The one that historians have already labeled the "Great Recession"
Anyone?
America's greatest depression fighter was Warren Gamaliel Harding. An Ohio senator when he was elected president in 1920, he followed the much praised Woodrow Wilson who had brought America into World War I, built up huge federal bureaucracies, imprisoned dissenters, and incurred $25 billion of debt.
Harding inherited Wilson's mess in particular, a postWorld War I depression that was almost as severe, from peak to trough, as the Great Contraction from 1929 to 1933 that FDR would later inherit.
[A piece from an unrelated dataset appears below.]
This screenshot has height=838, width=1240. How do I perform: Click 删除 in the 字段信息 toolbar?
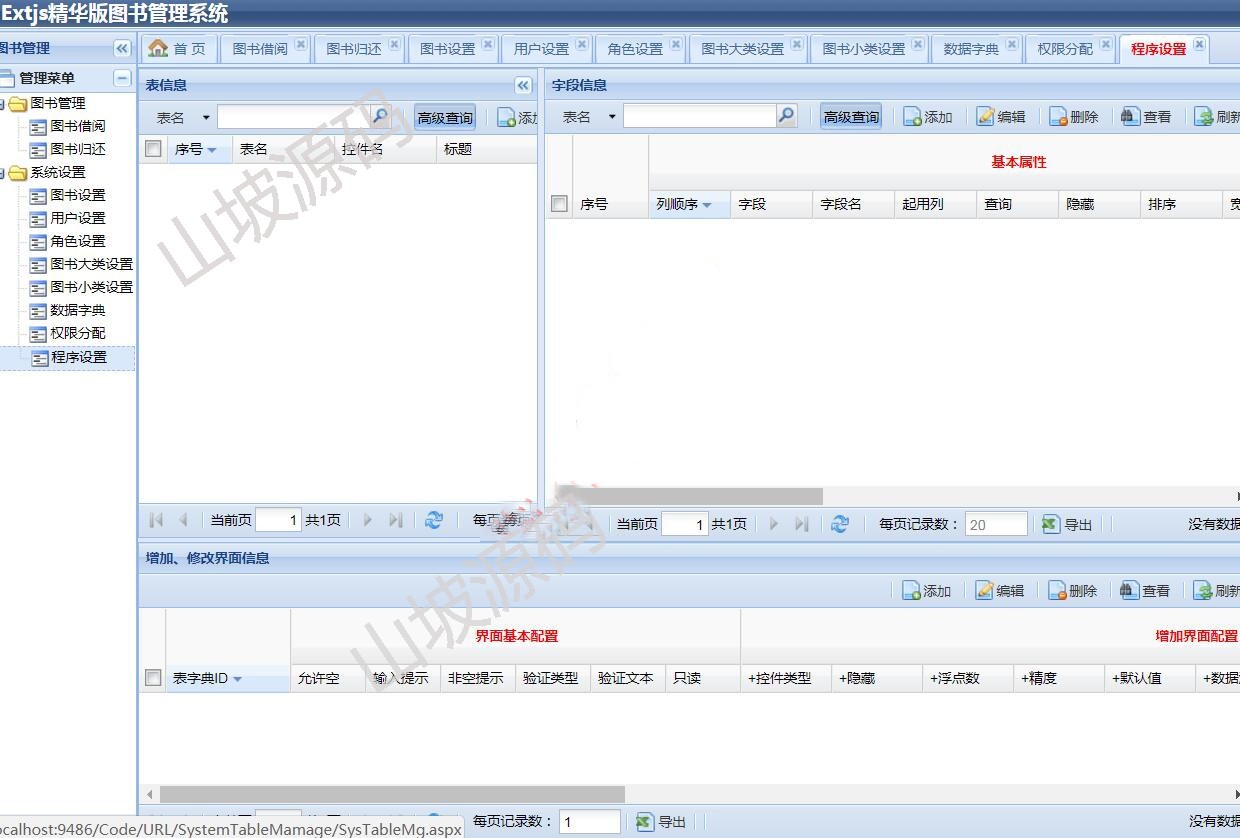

The estimated gross national product plunged 24 percent from $91.5 billion in 1920 to $69.6 billion in 1921. The number of unemployed people jumped from 2.1 million to 4.9 million.
One of Harding's campaign slogans was "less government in business," and it served him well. Harding embraced the advice of Treasury Secretary Andrew Mellon and called for tax cuts in his first message to Congress on April 12, 1921. The highest taxes, on corporate revenues and "excess" profits, were to be cut. Personal income taxes were to be left as is, with a top rate of 8 percent of incomes above $4,000. Harding recognized the crucial importance of encouraging the investment that is essential for growth and jobs, something that FDR never did.
Powerful senators, however, favored giving bonuses to veterans, as 38 states had done. But such spending increases would have put upward pressure on taxes. On July 12, 1921, Harding went to the Senate and urged tax and spending cuts. He noted that a half-billion dollars in compensation and insurance claims were already being paid to 813,442 veterans, and 107,824 veterans were enrolled in government-sponsored vocational training programs.
President-Elect Obama ought to consider the model of Warren G. Harding, whose policies raised Americans standard of living, and lifted the nation itself out of a depression
In 1922, the House passed a veterans' bonus bill 333-70, without saying how the bonuses would be funded. The senate passed it 35-17. Despite intense lobbying from the American Legion, Harding vetoed the bill on September 19 just six weeks before congressional elections, when presidents generally throw goodies at voters. Harding said it was unfair to add to the burdens of 110 million taxpayers.
Harding's Secretary of Commerce Herbert Hoover wanted government intervention in the economy which as president he was to pursue when he faced the Great Depression a decade later but Harding would have none of it. He insisted that relief measures were a local responsibility.